In this master’s thesis, we aim to explore the potential of leveraging multiple data entries per contributor across various medical datasets (ex. Chexpert) while maintaining differential privacy guarantees at the per-contributor level.

In sensitive domains like medicine, protecting the privacy of individuals contributing their data to research (e.g., for training neural networks) is of utmost importance.

Differential privacy [1] (the gold standard for privacy protection in deep learning) ensures that only a quantifiable and limited amount of a contributor’s data is exposed as a result of their participation in a study. Commonly, differential privacy with contributor-level guarantees assumes that a database contains only a single entry per contributor. In cases where multiple entries exist for a contributor, the typical approach is to impose a limit on the number of entries and treat each individual as if they had contributed the maximum allowed number.

However, this approach presents two key problems:

  1. Limiting the number of entries results in the loss of valuable data, reducing the expressiveness and utility of the remaining dataset.

  2. Treating all individuals as if they provided the maximum allowed number of entries imposes unnecessarily strict privacy constraints on those who have contributed fewer entries.

This creates a trade-off between the amount of data discarded and the number of individuals whose data is processed under overly restrictive privacy guarantees.
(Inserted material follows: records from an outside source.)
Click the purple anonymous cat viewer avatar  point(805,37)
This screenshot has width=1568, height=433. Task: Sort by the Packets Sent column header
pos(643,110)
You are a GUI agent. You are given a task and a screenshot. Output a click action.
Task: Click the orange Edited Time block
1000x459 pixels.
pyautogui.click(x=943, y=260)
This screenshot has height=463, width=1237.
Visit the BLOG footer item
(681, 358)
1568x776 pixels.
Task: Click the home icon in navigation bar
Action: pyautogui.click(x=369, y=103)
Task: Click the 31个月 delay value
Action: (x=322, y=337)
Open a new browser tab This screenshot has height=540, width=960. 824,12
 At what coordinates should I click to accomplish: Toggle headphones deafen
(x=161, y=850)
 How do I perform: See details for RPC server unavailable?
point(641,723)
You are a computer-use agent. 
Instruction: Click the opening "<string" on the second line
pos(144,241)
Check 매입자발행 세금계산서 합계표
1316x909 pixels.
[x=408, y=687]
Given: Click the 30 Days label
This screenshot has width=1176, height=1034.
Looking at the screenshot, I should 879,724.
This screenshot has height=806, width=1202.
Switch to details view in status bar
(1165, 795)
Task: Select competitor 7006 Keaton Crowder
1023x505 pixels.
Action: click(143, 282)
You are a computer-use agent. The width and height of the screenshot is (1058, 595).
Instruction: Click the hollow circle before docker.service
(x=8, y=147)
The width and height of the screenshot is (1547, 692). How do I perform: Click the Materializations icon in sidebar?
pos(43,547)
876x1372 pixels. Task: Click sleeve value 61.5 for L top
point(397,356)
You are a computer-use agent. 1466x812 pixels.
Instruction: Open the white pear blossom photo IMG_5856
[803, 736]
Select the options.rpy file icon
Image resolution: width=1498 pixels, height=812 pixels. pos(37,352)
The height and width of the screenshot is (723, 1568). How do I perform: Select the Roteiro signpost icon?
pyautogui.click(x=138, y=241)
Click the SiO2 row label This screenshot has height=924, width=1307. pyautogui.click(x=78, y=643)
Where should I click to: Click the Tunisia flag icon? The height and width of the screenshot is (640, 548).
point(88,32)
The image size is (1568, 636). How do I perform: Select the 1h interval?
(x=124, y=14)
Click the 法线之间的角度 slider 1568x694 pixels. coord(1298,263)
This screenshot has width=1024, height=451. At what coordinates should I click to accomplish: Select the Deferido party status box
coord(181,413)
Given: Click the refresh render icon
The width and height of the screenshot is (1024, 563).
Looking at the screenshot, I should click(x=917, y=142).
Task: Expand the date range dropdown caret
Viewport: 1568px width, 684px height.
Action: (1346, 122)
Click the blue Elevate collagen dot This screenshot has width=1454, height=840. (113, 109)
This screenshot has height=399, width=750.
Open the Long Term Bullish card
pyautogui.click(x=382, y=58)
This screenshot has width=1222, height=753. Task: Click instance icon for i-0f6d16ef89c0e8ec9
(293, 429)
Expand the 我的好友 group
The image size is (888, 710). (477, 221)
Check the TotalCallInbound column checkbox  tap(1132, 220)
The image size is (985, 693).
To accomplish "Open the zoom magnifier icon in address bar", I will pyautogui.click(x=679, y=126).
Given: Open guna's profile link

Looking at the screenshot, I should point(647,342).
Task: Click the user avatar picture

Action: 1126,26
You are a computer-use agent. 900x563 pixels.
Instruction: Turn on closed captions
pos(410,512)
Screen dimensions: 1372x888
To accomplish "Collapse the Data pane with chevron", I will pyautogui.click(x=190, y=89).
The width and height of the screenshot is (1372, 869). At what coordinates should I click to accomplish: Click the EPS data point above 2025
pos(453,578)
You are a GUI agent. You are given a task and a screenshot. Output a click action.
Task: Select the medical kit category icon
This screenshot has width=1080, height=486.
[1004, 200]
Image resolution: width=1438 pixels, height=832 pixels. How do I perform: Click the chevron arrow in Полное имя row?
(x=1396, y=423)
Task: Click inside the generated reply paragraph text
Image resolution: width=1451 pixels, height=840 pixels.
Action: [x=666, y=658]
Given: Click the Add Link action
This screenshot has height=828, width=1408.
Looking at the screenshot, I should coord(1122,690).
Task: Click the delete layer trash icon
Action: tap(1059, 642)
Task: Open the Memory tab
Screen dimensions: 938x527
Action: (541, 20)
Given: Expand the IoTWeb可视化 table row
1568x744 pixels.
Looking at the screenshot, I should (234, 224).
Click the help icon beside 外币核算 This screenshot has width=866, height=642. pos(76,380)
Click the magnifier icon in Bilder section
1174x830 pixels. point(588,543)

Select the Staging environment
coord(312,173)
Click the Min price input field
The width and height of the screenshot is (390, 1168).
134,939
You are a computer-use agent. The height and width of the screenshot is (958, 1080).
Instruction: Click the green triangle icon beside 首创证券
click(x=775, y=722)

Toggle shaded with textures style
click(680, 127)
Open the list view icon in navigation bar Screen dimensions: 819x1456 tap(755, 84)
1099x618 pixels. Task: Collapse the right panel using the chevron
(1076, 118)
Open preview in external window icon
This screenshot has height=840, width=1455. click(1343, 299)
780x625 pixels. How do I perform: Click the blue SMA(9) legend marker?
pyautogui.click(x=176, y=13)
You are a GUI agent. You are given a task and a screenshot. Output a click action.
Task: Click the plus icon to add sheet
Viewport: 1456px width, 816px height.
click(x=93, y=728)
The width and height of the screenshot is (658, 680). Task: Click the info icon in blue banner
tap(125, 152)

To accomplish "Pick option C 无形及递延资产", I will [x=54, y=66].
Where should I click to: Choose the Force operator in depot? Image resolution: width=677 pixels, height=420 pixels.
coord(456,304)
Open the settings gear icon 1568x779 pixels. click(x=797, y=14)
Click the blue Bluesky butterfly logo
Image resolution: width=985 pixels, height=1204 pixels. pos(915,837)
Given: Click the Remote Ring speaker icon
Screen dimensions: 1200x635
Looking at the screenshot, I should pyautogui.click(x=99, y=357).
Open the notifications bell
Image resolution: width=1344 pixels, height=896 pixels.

In this thesis we want to explore a novel approach in employing individual-level differential privacy [2] to (1) use all the available data while (2) providing fitting privacy guarantees for any individual. By leveraging this approach, we aim to achieve higher performance on medical datasets, improving the diagnostic accuracy while protecting the privacy of the contributors.


Your qualifications:

We are looking for a highly motivated Master’s student in Computer Science, Engineering or Mathematics. Your goal is to extend the existing Pytorch codebase and apply it to novel datasets. Importantly, we aim to publish the results of this work, with you, in a follow up study at a high-impact machine learning conference or in an academic journal.

  1. Strong motivation and interest in machine learning.
  2. Advanced programming skills in Python.
  3. Strong interest in teamwork and interdisciplinary research.

What we offer:

  • An exciting research project with many possibilities to bring in your own ideas.
  • Close supervision and access to state-of-the-art computer hardware.
  • The chance to work in a team of highly qualified experts in machine learning, computer vision, and deep learning.

How to apply:

Just send an email to johannes.kaiser@tum.de, with a short CV and your grade report. I promise to get back to you within days.


References:

[1] Abadi, Martin, et al. “Deep learning with differential privacy.” Proceedings of the 2016 ACM SIGSAC conference on computer and communications security. (2016).

[2] Boenisch, Franziska, et al. “Have it your way: Individualized Privacy Assignment for DP-SGD.” Advances in Neural Information Processing Systems 36 (2024).